The first production machine has been working on Dover Farm, near Empangeni. Farm manager Peter Young says the benefits of moving up from a traditional three-wheeler non-slewing loader are already obvious. With the wheel track remaining in the inter-rows at all times, damage to the cane stools is avoided. The Matriarch has handled both burnt and green cane equally well, on flat and sloping lands.
The loader will be available with either a narrow, free-swinging grapple in conjunction with a push-piler, or a conventional wide grapple with tilt function.
Since the start of trials with the Matriarch loader in May, fuel consumption has averaged below 3,5l per operating hour. This exceptional economy can be attributed to several factors, including the fact that only the boom and cab slew when loading. The JCB 63kW engine has a peak torque at low engine speed – just 1 200rpm to 1 300rpm while loading. The rate of loading depends largely on how the cane windrow is presented.
This is more critical when using a push-piler and grab than with the conventional wide-tilting grapple. To date, the Matriarch has achieved an average loading rate of 35t/ hr to 40t/hr; under ideal circumstances up to 50t/hr have been loaded.

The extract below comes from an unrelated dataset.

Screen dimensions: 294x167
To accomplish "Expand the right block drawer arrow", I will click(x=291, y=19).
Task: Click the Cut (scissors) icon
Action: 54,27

‘Operator productivity’ is not just dependent on the operator. Matriarch believes that when working in a comfortable environment with an ergonomically efficient operating system, the operator is more productive. In this machine, the operator always faces the load and does not have to turn to see where to place it in the trailer. In addition, the machine does not bounce across the land, as only the cab and boom slew – the rest of the unit is stationary and only moves down the inter-row when collecting the cane.